GESAMTEINDRUCK: Das rabiate und rasante Drama „Systemsprenger“ ist bewegendes, anstrengendes und packendes Sozialkino über ein extrem schwieriges Kind.
DIE STORY: „Systemsprenger“ erzählt von der neunjährigen Benni. Das über die Maßen wilde Mädchen wurde von der überforderten Mutter verstoßen. Benni wird jetzt von einer Einrichtung zur nächsten weitergereicht. Niemand kann wirklich etwas mit ihr und ihren unvermittelten Wut- und Gewalt-Ausbrüchen anfangen. Dann taucht der Sozialarbeiter Micha auf: Vielleicht gibt es Hoffnung für Benni.
DIE STARS: Helena Zengel heißt die junge Dame, die aus diesem preisgekrönten Film ein Ereignis macht. Als Benni flucht und schimpft die Berlinerin wie ein Bierkutscher. Sie tritt um sich und schreit, um schon im nächsten Moment mit Engelsstimme nach ihrer Mama zu rufen. Kein Wunder, dass dieses Naturtalent schon den nächsten großen Job an Land gezogen hat. Momentan dreht sie mit „Bourne“-Regisseur Paul Greengrass in Amerika den Western „News of the World – an ihrer Seite als Co-Star Tom Hanks.
DIE KRITIK: „Systemsprenger“ – und das ist als Kompliment zu verstehen – fällt geradezu donnernd über das Publikum her. Selten hat in den letzten Monaten ein Film sein Publikum derart gepackt, durcheinander geschüttelt und nicht mehr los gelassen.

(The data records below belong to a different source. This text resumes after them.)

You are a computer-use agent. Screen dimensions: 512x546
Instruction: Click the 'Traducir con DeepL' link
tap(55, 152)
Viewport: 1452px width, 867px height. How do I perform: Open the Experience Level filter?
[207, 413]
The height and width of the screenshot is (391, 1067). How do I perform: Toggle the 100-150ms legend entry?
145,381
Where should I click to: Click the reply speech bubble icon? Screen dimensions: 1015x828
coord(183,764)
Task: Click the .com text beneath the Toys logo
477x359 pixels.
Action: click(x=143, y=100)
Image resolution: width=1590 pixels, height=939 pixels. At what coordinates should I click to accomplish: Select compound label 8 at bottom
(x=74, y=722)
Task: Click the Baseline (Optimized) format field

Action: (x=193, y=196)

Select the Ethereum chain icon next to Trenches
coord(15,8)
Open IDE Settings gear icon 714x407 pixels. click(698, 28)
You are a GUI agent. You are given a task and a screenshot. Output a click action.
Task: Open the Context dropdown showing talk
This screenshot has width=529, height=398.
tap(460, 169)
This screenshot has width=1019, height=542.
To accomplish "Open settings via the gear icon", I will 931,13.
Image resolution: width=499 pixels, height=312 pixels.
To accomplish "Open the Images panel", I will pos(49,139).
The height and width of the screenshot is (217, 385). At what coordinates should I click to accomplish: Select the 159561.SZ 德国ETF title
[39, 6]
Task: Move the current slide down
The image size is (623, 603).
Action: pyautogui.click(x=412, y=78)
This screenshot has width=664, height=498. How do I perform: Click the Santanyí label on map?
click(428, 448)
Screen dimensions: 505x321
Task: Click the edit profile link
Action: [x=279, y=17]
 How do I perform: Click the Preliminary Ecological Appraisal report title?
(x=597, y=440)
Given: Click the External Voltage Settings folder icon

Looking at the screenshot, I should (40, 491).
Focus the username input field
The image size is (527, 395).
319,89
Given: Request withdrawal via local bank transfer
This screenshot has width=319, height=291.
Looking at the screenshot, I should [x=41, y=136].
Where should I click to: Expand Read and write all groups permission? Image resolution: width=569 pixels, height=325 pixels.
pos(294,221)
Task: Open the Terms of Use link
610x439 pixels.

Dieses Familiendrama geht einem tierisch auf die Nerven, zugleich aber auch schwer an die Nieren.
Man merkt dem Film in jeder Sekunde an, dass die Autorin und Regisseurin Nora Fingscheidt sich über Jahre hinweg mit dem Thema der kindlichen „Systemsprenger“ beschäftigt hat, die mit ihrem unbeherrschten und unbeherrschbaren Temperament die Mitarbeiter der Jugendeinrichtungen an die Grenzen ihrer Möglichkeiten treiben. Weil diesen Kindern, das wird am Beispiel der kleinen Benni überdeutlich, mit den gewohnten Therapie-Methoden nicht wirklich geholfen werden kann.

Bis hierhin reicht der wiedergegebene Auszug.